In his weekly call into San Francisco radio station KGO, Brown also estimated that 95 percent of rival Meg Whitman's recent ads were negative and said "she is so unpopular now that the only way she can win is to tear me down, not build her up. So you'll hear very little about the Whitman record going forward."

Host Jennifer Jones-Lee asked him about his recent mocking of Clinton, followed by his apology to the former president and Clinton's subsequent endorsement of Brown. Whitman is running a TV spot featuring a 1992 clip of Clinton citing a CNN report finding the average state tax burden was higher when Brown left as governor than when he started office.

The CNN reporter who filed the story, Brooks Jackson, and the state Department of Finance have both said that elements of the report were incorrect, but Whitman has continued to heavily run the ad.

About the Clinton endorsement, Brown said, "Maybe a little luck, fortune is smiling on me. An unfortunate comment ... He symbolizes America when it was more prosperous and I'm very glad that he endorsed me and he's refuting what's now an ad that from our estimates is running 80 percent of the time by Meg Whitman. It's not true."

About their old rivalry, Brown said, "That's way overblown. We had a campaign. We had a campaign in 1992. It was very vigorous. That was 18 years ago. We've all moved on."

Brown was also asked about Whitman threatening to sue TV stations for running a California Teachers Association spot that accuses Whitman of wanting to cut $7 billion in school funding and lay off 100,000 teachers. Cable carrier Comcast had taken the ad off the air but is today rebroadcasting a slightly edited version of it.

When asked why he didn't threaten to sue Whitman over the Clinton ad, he said federal laws allow corporations, unions or other groups to be held liable for untruths in advertising but make it harder to hold candidates to the same standard.

"Be on your guard when you're hearing from any candidate," Brown concluded.

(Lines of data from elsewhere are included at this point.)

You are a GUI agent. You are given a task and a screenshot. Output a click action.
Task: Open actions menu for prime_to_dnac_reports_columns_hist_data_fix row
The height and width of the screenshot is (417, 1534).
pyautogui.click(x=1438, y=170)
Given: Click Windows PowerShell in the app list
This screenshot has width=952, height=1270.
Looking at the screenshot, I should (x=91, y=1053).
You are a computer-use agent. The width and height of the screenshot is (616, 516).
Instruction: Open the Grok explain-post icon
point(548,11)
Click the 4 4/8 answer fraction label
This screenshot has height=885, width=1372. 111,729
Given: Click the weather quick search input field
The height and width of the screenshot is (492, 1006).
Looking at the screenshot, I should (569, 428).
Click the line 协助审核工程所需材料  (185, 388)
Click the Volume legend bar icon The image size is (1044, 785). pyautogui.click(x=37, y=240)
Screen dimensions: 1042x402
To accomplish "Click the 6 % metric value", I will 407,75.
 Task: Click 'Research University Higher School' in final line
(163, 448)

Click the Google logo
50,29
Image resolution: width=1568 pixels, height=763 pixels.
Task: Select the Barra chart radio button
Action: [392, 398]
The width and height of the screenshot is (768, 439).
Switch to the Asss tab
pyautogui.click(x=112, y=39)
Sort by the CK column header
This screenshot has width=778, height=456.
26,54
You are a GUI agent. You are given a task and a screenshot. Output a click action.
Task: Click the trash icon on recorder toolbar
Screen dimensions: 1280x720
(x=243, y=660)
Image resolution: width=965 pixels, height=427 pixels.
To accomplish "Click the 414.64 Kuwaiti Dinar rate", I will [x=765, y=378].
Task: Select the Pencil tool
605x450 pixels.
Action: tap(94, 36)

UPDATE: Whitman spokeswoman Andrea Jones Rivera said, "Today even Jerry Brown declined to defend CTA's ads of shameless lies that are propping up his campaign. Again, at their second bite of the apple, the CTA gets an F for accuracy. The ad run by Jerry Brown's union allies continues to be false."

Brown, in fact, had said about the CTA spot that Whitman's plan to eliminate the state capital gains tax would hurt schools.

"Since half of the money from our general fund in the state of California goes to schools, you could I think very fairly say that her tax plan will take billions from the school kids of California. I think that is absolutely true."

Photo: Democratic gubernatorial candidate Jerry Brown addresses a Labor Day picnic organized by the California Labor Federation on Sept. 7, 2010, in Sacramento. (Photo: Bryan Patrick/Sacramento Bee)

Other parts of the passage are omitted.